Portrait of Henriette Thyberg (Jørgen Roed (1808-1888))
Portrait of Henriette Thyberg (Jørgen Roed (1808-1888))
The picture shows Henriette Thyberg, who later married Edvard Collin. It is probably an engagement portrait, and this is precisely its point: as Henriette assumes her position in the picture, she is also assuming her position in the value system of bourgeois society, and in the bourgeois order where women wait to marry husbands and are later adulated as wives and mothers.
Roed used the paint in an academic way, where among other things complementary colours were central to the actual structuring of the picture. The red dress and the green background are contrasted as isolated local colours, while the bright colours of the blouse and shawl have a dual function, since their own brightness is also propagated into the other colour fields of the picture.
The same rigorous tendency is found in the formal structure of the painting, where the pure oval of the face is reflected in the sleeves of the dress, and is finally suggested by the fluid posture of the body.

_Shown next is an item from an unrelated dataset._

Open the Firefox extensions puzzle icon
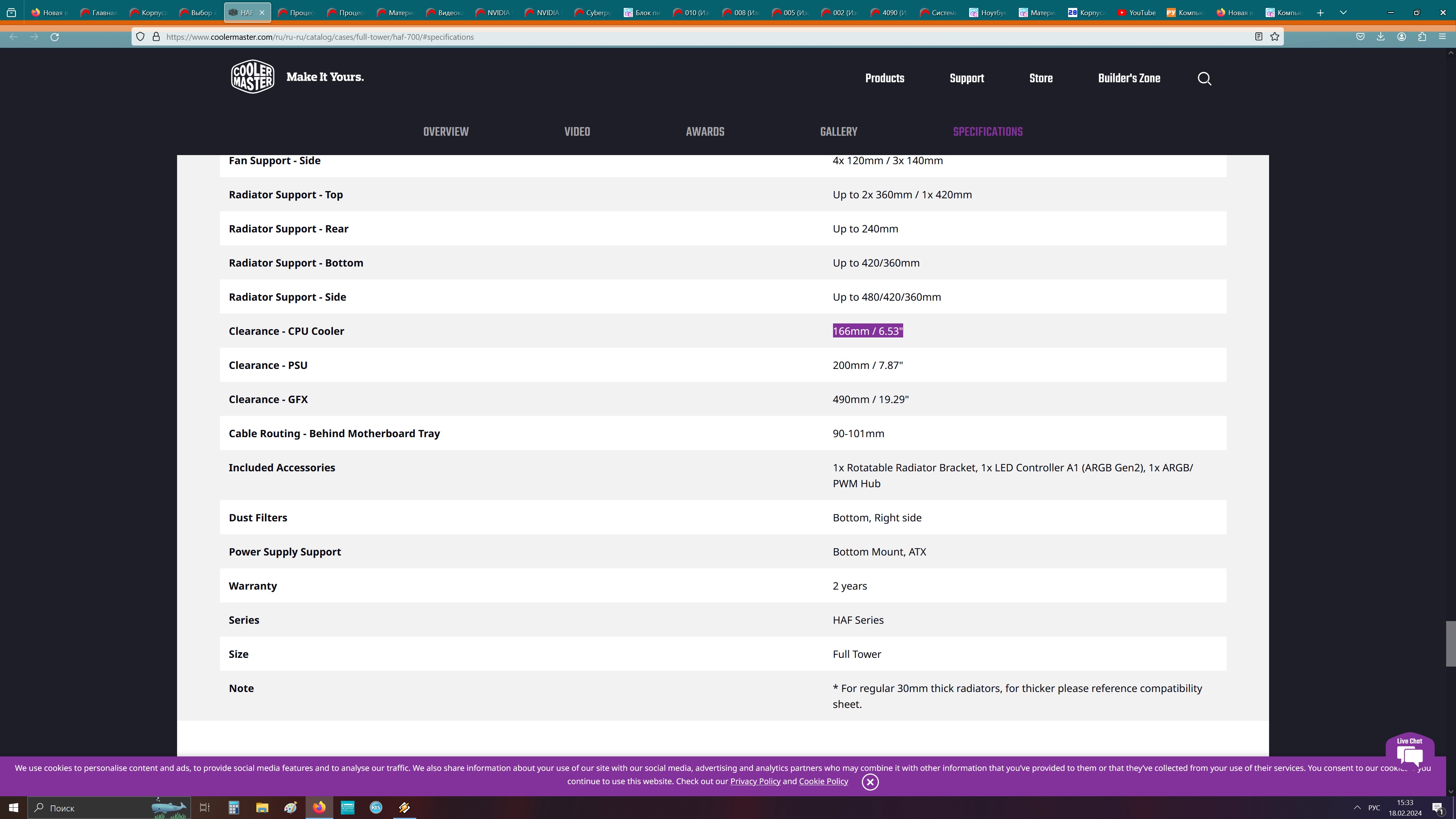This screenshot has width=1456, height=819. tap(1422, 37)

The young lady looks out of the picture with a gentle but reserved gaze which underlines the controlled character of the portrait.
Characteristics
Jørgen Roed was a pupil of C. W. Eckersberg among others, and his main fields of work were architectural and portrait painting. Roed depicted the new bourgeoisie and followed Eckersberg’s portrait style, which took its point of departure in classicist figure painting. He worked both with monumental portraits and, as in this picture, in the ‘cabinet format’.